La 177° Brigata era un raggruppamento partigiano attivo nel cuneese. Alla morte di Giovanni Barale ne assunse il nome. Barale aveva frequentato per cinque anni il Ginnasio nel Seminario di Cuneo, che aveva lasciato per trasferirsi a Boves, a impararvi il mestiere del carradore. Costruì carri a Genova, a Parigi, a Losanna e a Ginevra e, durante la Prima guerra mondiale fece l'"operaio militarizzato" alla Fiat. La sua partecipazione ai moti di Torino, "per il pane e la pace", gli procurò l'invio al fronte sul Monte Grappa, dove combatté nel 3° Reggimento Genio della IV Armata.
Nell'immediato dopoguerra Barale fu nel Cuneese un impegnato socialista e, quando nacque il PCd'I, non solo vi aderì, ma divenne il primo segretario della Federazione comunista di Cuneo. L'avvento al potere del fascismo non intimidì Barale, che passò all'attività clandestina sino a che, nel 1939, fu arrestato.
Due anni di confino a Capestrane (L'Aquila), poi per il carradore il ritorno a casa e, il 25 luglio 1943, la ripresa in pieno dell'attività politica. Fu Giovanni Barale, infatti, a riorganizzare nel Cuneese il suo partito e a farne il perno del movimento unitario antifascista. Fu sempre lui che, dopo l'armistizio, si adoprò per reclutare i soldati e gli ufficiali del nostro Esercito, di ritorno dal Fronte occidentale, e a convincerli a battersi contro i nazifascisti, aggregandoli alla prima banda partigiana che l'artigiano aveva formato nel vallone di San Giovanni di Boves.
La bottega di carradore di Barale era diventata così la sede del comando della formazione, collegata, tra le altre, a quelle di Pompeo Colajanni e Antonio Giolitti. Era il mese di dicembre del 1943 quando Barale ebbe, a San Dalmazzo, una preziosa informazione: fascisti e tedeschi stavano per effettuare un massiccio rastrellamento nel Cuneese e conoscevano perfettamente la dislocazione e la consistenza delle formazioni partigiane. Partì subito con un compagno per informare i vari comandi, ma intercettato dai tedeschi presso Castellar di Boves, fu gravemente ferito a una coscia nella sparatoria che ne seguì.

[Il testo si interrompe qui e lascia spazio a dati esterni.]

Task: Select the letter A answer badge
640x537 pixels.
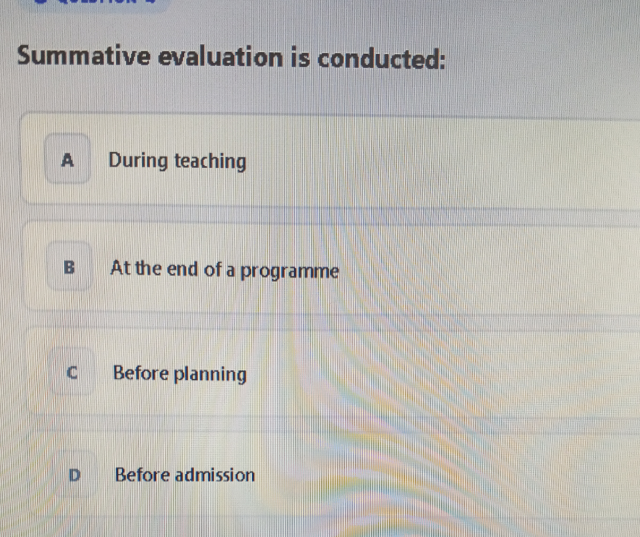Action: click(67, 159)
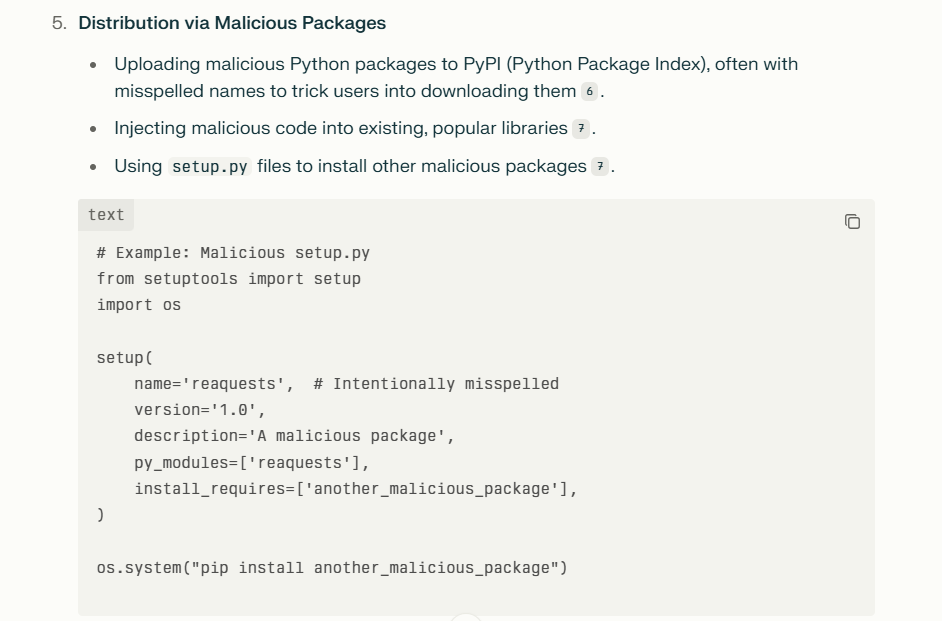Click the partially visible scroll-down circle button
This screenshot has height=621, width=942.
(x=466, y=617)
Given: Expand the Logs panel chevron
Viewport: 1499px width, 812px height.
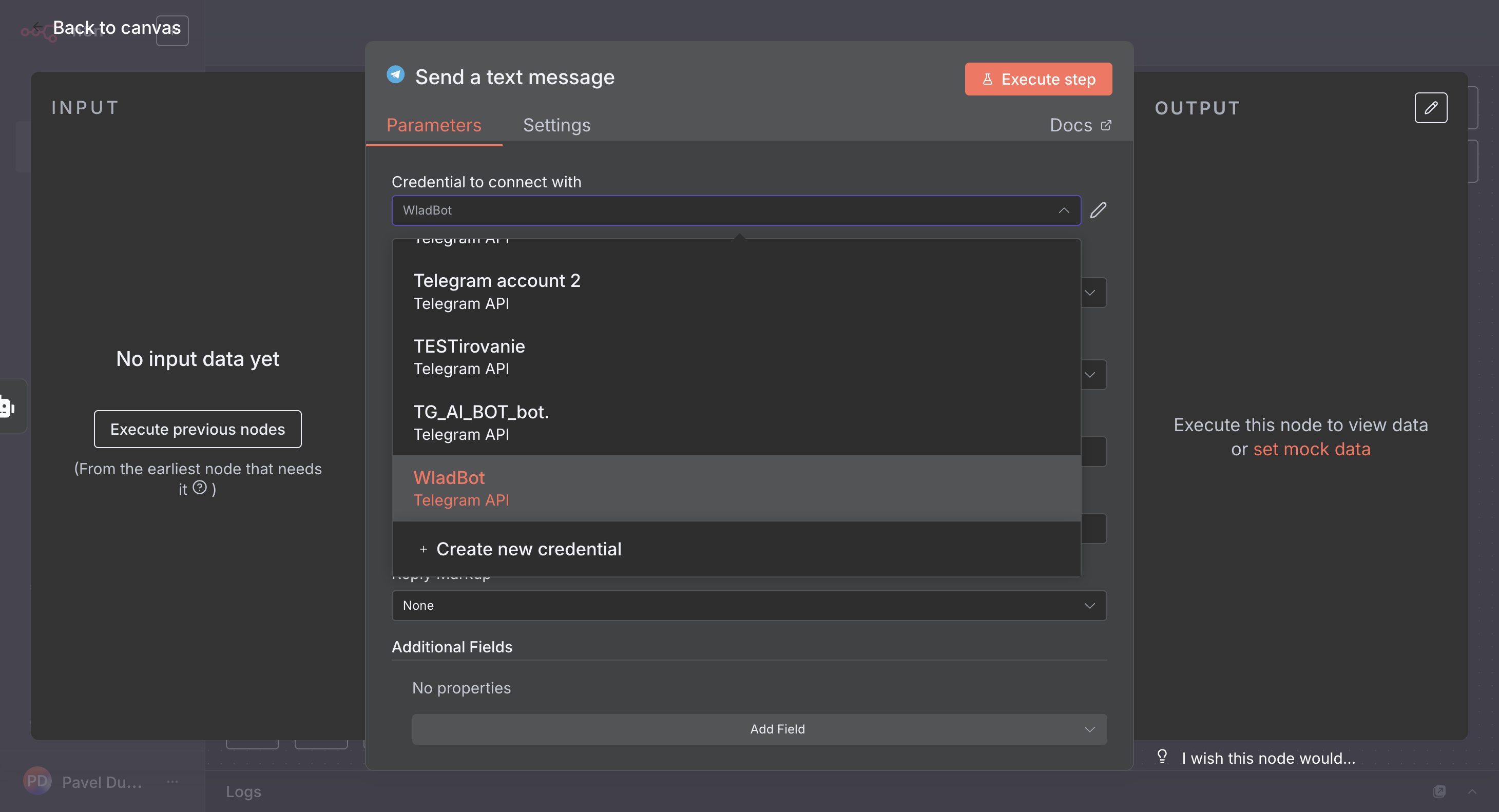Looking at the screenshot, I should pyautogui.click(x=1472, y=791).
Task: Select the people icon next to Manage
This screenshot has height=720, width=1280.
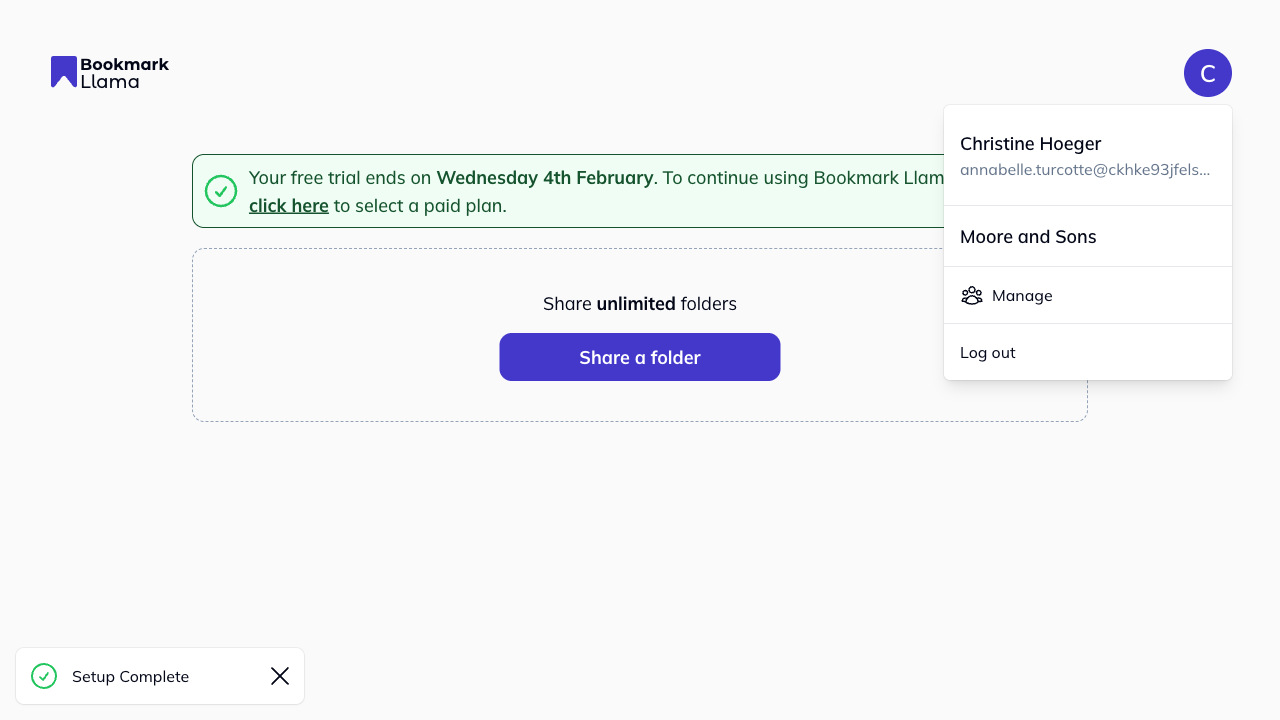Action: pos(971,295)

Sfuggito alla cattura, Giovanni Barale trovò riparo in una chiesa. Il suo compagno riuscì ad avvisare il figlio dell'artigiano (Spartaco), che il giorno dopo, con un'auto guidata da Giacomo Rigoni, tentò di raggiungere la chiesa. Finiti a loro volta nelle mani dei tedeschi i due furono uccisi e anche il ferito, scoperto, ebbe la stessa sorte. I nazisti, la sera di Capodanno, diedero alle fiamme i tre cadaveri.
Da quel giorno, la 177ma Brigata Garibaldi fu intitolata a Giovanni Barale. In suo nome combatterono, sino alla Liberazione, 200 partigiani; oltre ai numerosi invalidi e feriti, la 177ma contò trentadue caduti.